Two weeks ago, I reviewed Gina Welch’s In the Land of Believers, which chronicles the two years she spent undercover at Jerry Falwell’s Thomas Road Baptist Church in an attempt to understand evangelical Christians. I’m thrilled to welcome Gina today as she shares this guest post about how it all began.
When I was 25, I met a woman on Craigslist who altered the course of my life. I was fresh out of graduate school, coming off a local magazine job where the appalling degradations had started to outweigh the happy challenges. I was back on cigarettes, drinking too much, flat broke.
Worst, I was a writer in self-identification alone. After school ended I’d quickly lost interest in polishing my short-story thesis, Daughter of the People, for publication. Something about the way I wrote fiction was bothering me. My stories were all templated from life, and didn’t really seem like Fiction so much as Memoir, With Liberties. And much of my templating felt like theft—I was using my family’s stories, the stories of life I’d shared with friends, and calling it invention. So I decided, with a kind of minute, internal repositioning, I wanted to write nonfiction. But I made few visible gestures in that direction.
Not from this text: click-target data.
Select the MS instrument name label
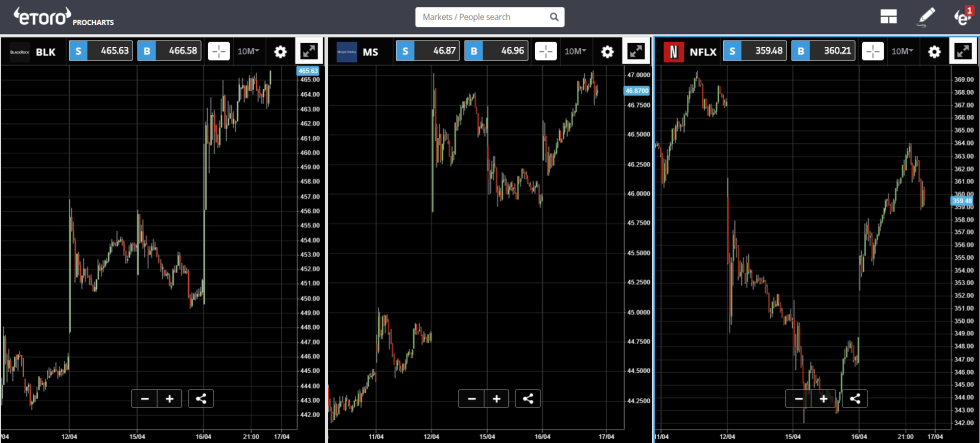Screen dimensions: 980x443 pos(370,52)
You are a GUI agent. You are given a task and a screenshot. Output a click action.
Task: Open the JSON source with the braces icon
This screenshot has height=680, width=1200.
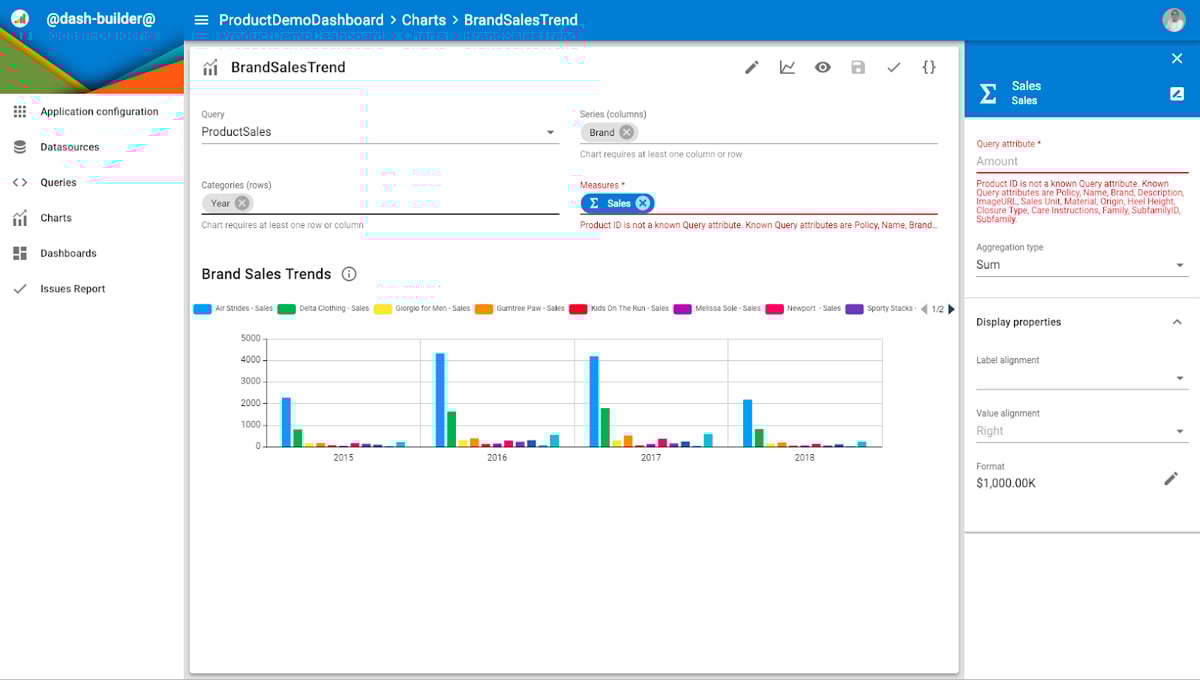(x=929, y=66)

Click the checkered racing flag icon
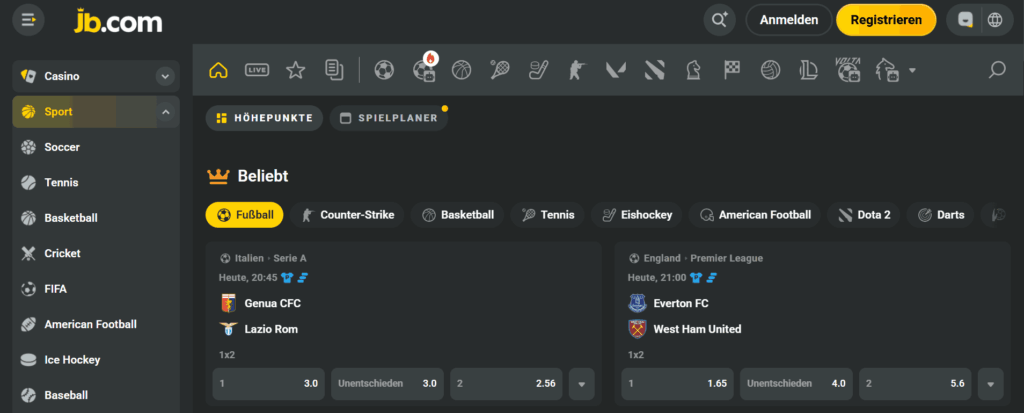731,70
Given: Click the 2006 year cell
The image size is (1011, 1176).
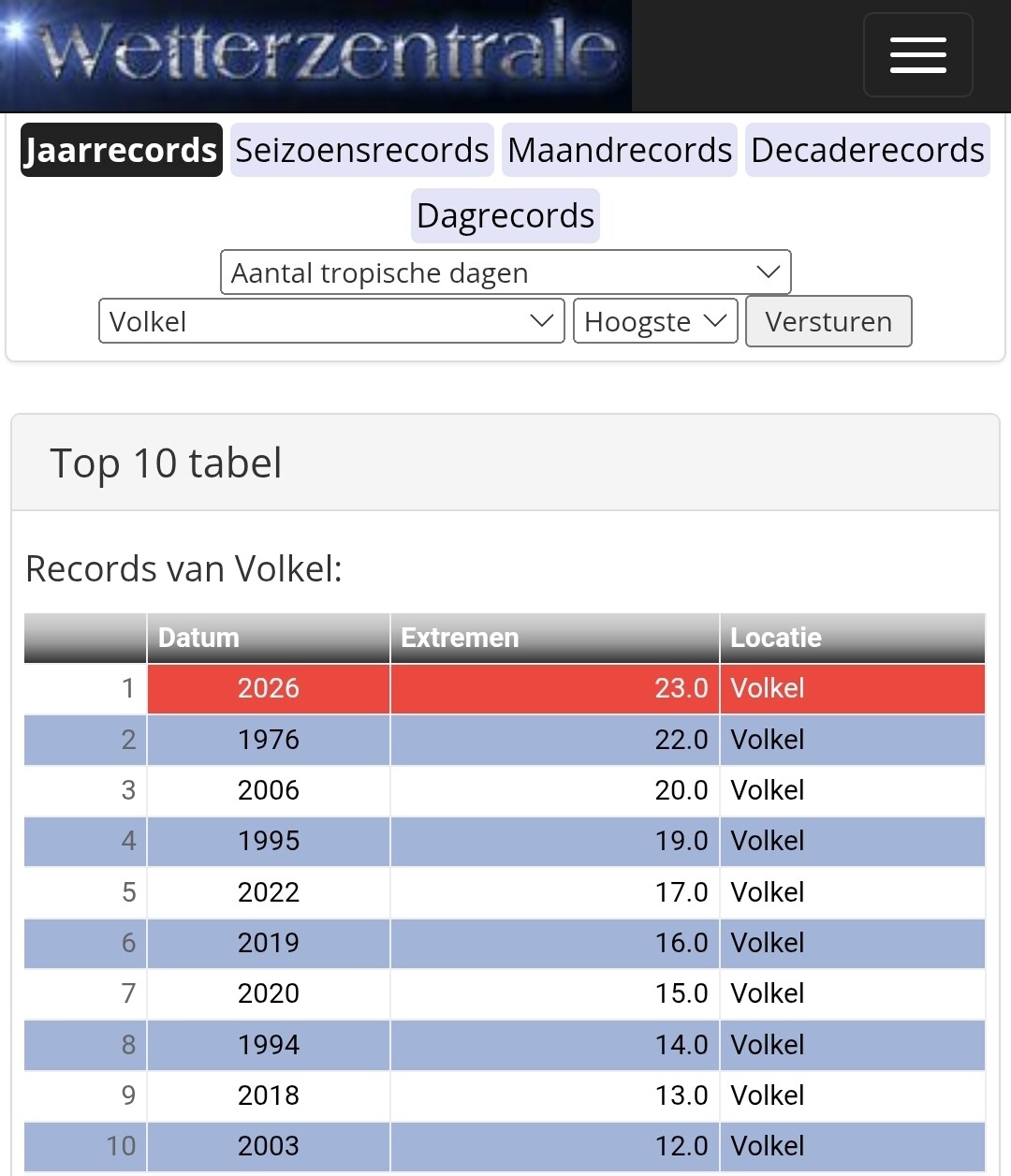Looking at the screenshot, I should [x=269, y=790].
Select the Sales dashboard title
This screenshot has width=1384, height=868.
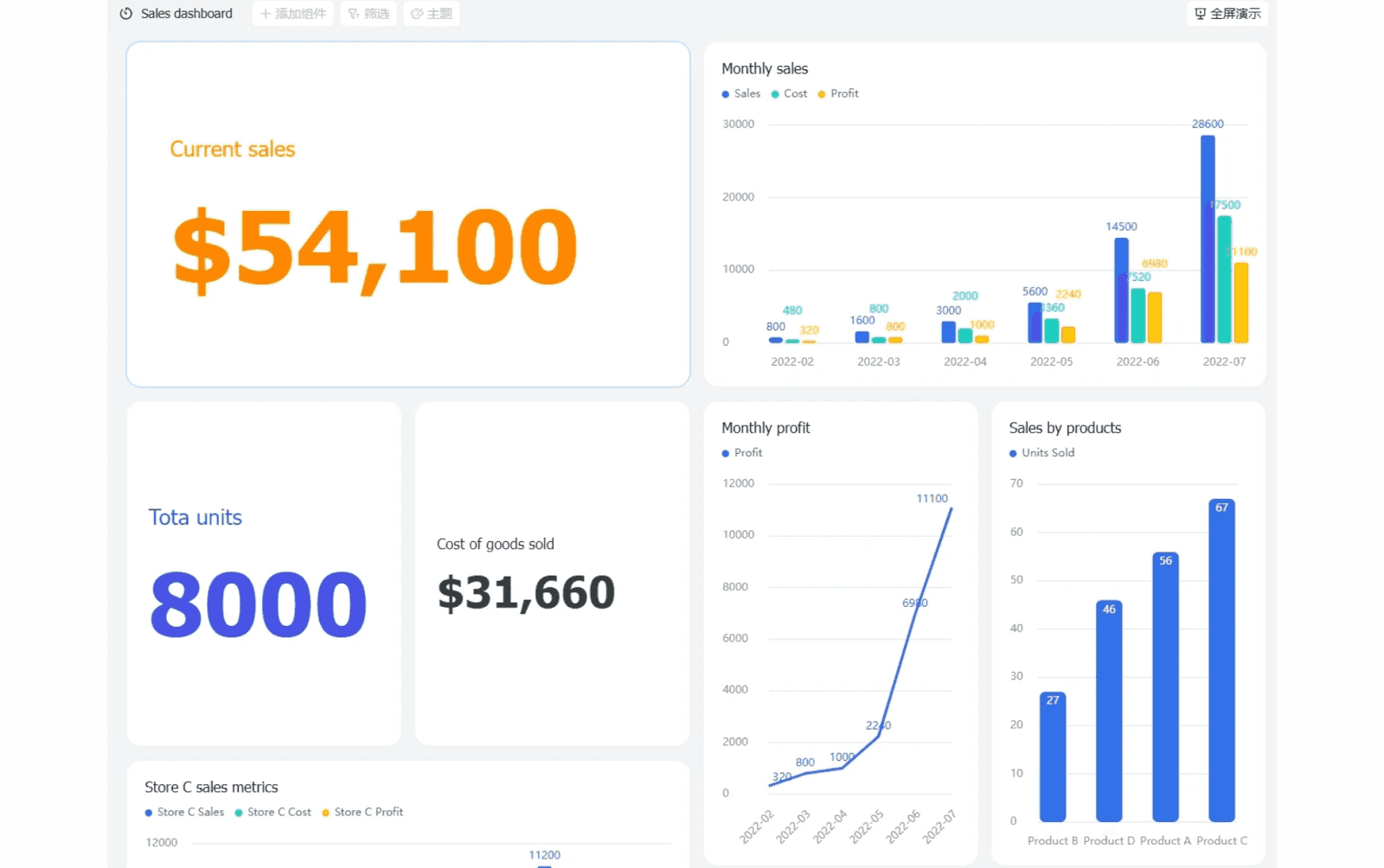[187, 13]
I’d gone online one June day to find day gigs to pay down the phone bill and so on. In the past I’d found Craigslist work ladeling stew at the Virginia State Fair, work moving sofa beds. I’d once considered a job as one of those midriff girls at a car show. In the JOBS – MISC category this time I found something strange: a woman in Alexandria wanted writers to help her attack a shamefully overgrown garden, and in exchange she would offer a bit of money, a bit of lunch, and a bit of advice on getting published.
I don’t even think I Googled her name. I don’t think I really knew what she meant by “getting published.” In my graduate program it was considered sort of vulgar to talk about the business part of writing, and so I had very little sense of the magical process by which a thought-vapor became hardbound book.
I sent her a story, she sent me her address. That weekend I left Charlottesville at dawn, hungover from a friend’s birthday party, and by the time I arrived in Alexandria it was surface-of-Mars hot. The woman who answered the door was pathologically awkward, constantly distracted by something over my shoulder. Out back, she showed me the garden—a shadeless, scary chaos of tangled vines. Several would-be writers were already out there, frowning and sweating, dragging up long skeins of poison ivy. I got out there with a trowel and pulled up anything with a root. Hours passed. Someone screamed: a piece of retrieved tree bark was actually a petrified squirrel. My shins grew red with rash. As I stabbed into the dirt, I cursed myself for not asking questions before coming out to Alexandria. I couldn’t really afford the gas. I’d probably come out there for nothing. Who was this woman, anyway?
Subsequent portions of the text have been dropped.